'Be afraid, be very afraid' - that is the message from the markets (well, every market that isn't US equities) with regard the debt-ceiling debacle in the US.
US Sovereign risk has soared to record highs in recent days, far above previous debt-related periods of crisis...
We have been warning of the imminence (and immensity) of the threat for weeks, and now even the mainstream media is starting to recognize some of the signals being flashed of just how dire the situation is for Washington (and implicitly the rest of us)...
While most remain convinced that this 'threat' remains a nothingburger (because, well, you know, they've always folded and compromised in the past), this time could be different given the political division and diametrically-opposed policy beliefs when it comes to America's debt.
Most recently, one of the main findings from JPMorgan's Investor Seminar during the 2023 IMF/World Bank Meetings was as follows:
Brace for a Congressional showdown over the debt ceiling beginning as early as May with a non-trivial risk of a technical default on US Treasuries.
Sounds ominous, and rightly so since, as we detailed yesterday, dismal tax receipts mean we are leaning towards the 'worst case' debt-ceiling X-Date scenario.
...adjusted for calendar issues and assuming that a slightly greater share of taxpayers file electronically this year (electronic payments show up more quickly, raising the hurdle for the yoy comparison), month-to-date receipts are down 31% from last year (which, incidentally, is happening at a time when the BLS is laughably, claiming that there are millions more taxpaying workers than there were a year ago this time).
The debt ceiling could become an issue as early as May, with speakers assigning a 10-15% probability of the US defaulting on US Treasuries, with outlier views as high as 35%.
Both the debate over the debt ceiling and federal funding bill will likely run dangerously close to their respective final deadlines.
In the coming days, Treasury Secretary Janet Yellen will likely revise the X-date (i.e., drop dead date), which is currently early June, while the markets see it as falling between July to September.
J.P. Morgan’s US Rates Strategy team expects Treasury will run out of available resources by the middle of August.
Signs of stress typically start in the T-bill market 2-3 months before the X-date given money market funds (MMF), which are large holders of T-bills, will begin to more actively advertise that they don’t hold any bills that mature over those dates..
That 'advertising' is becoming very evident as the short-end of the T-Bill curve has massively kinked with anything within a month well bid and anything beyond about a month from now, bidless...
To put this shift in context, here is the 1m and 2m T-Bill yield (before and after an earlier X-Date threat)...
And the OIS/Bill yield spread has exploded to its highest 'since Lehman'...
Something is definitely spooking markets more than before this time... and no obvious solution, aside from compromise - which is about as useful as the other 'c-word' in Washington these days - will fix things.

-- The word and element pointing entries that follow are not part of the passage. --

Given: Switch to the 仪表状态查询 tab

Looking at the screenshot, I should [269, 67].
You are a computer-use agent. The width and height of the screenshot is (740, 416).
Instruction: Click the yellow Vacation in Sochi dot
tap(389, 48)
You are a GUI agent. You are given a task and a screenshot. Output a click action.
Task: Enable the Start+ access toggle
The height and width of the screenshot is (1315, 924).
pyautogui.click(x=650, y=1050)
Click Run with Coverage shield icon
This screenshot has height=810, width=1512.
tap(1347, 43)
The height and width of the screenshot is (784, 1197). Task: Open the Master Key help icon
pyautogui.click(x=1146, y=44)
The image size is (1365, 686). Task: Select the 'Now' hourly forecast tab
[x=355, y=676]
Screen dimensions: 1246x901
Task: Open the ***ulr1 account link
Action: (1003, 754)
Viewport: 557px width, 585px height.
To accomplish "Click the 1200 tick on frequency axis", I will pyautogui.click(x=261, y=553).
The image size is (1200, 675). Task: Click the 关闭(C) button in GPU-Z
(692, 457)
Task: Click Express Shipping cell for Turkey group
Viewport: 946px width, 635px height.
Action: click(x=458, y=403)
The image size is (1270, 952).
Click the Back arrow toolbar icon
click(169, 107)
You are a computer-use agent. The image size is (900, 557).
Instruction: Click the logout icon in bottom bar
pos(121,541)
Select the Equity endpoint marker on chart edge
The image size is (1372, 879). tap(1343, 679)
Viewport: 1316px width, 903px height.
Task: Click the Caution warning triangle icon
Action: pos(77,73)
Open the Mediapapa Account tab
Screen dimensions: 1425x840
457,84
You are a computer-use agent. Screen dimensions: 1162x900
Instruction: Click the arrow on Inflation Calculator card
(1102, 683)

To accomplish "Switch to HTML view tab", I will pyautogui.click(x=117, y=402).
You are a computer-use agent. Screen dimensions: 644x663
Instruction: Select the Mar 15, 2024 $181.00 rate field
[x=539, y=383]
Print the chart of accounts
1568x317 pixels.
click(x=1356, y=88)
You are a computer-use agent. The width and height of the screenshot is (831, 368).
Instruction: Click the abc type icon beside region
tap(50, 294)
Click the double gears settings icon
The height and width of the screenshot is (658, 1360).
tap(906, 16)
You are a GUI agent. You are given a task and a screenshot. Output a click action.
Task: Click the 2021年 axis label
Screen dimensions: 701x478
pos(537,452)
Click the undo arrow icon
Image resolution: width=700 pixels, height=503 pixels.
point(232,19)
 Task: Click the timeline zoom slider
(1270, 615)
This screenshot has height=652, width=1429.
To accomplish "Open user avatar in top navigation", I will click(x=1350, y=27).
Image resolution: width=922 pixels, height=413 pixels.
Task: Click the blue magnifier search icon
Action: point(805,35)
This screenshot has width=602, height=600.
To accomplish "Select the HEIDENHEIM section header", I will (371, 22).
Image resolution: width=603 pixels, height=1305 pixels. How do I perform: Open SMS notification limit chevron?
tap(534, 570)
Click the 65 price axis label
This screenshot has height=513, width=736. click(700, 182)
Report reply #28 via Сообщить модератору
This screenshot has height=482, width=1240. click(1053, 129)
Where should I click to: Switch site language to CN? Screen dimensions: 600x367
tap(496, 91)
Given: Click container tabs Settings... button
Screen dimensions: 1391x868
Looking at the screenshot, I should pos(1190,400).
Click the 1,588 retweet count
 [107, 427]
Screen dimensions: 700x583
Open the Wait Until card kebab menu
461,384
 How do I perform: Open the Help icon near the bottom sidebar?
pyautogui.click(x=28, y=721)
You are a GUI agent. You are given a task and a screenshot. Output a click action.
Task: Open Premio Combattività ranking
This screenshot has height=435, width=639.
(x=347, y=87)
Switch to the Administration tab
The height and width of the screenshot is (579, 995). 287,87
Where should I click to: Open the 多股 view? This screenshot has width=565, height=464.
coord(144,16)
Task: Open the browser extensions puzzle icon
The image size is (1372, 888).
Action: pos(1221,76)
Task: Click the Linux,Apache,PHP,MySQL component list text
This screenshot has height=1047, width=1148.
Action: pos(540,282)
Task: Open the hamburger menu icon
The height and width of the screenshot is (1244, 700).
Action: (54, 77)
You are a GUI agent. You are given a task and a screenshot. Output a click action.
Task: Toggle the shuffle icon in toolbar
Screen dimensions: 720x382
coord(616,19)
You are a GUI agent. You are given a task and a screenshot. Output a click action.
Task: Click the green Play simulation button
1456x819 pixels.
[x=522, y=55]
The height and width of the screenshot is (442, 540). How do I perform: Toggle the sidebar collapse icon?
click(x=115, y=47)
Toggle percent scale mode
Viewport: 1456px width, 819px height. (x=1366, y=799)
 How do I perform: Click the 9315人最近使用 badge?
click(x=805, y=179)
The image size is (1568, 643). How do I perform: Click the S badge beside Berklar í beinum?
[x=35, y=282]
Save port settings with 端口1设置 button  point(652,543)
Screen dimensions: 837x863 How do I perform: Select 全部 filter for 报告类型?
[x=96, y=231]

While a number of proposals have been floated to avert a debt ceiling default, including the use of a discharge petition, a platinum coin and executive action via the 14th Amendment, JPMorgan notes that speakers deemed these workarounds as largely inoperable.
The politicized nature of the Congressional debt ceiling negotiations was partly blamed on the Executive branch for increasingly trying to solve problems without engaging Congress.
Speaker of the House Kevin McCarthy’s effectiveness in getting moderate Republicans to agree on a deal will be challenged given that any member could call a vote of no confidence or a motion to vacate the House speaker seat.
Finally, bear in mind that, as JPMorgan notes, in the unlikely event that the US actually does default, President Biden would then be compelled to use executive authority to lift the ceiling 3-4 days after default, but even this course of action would likely be challenged in the Supreme Court.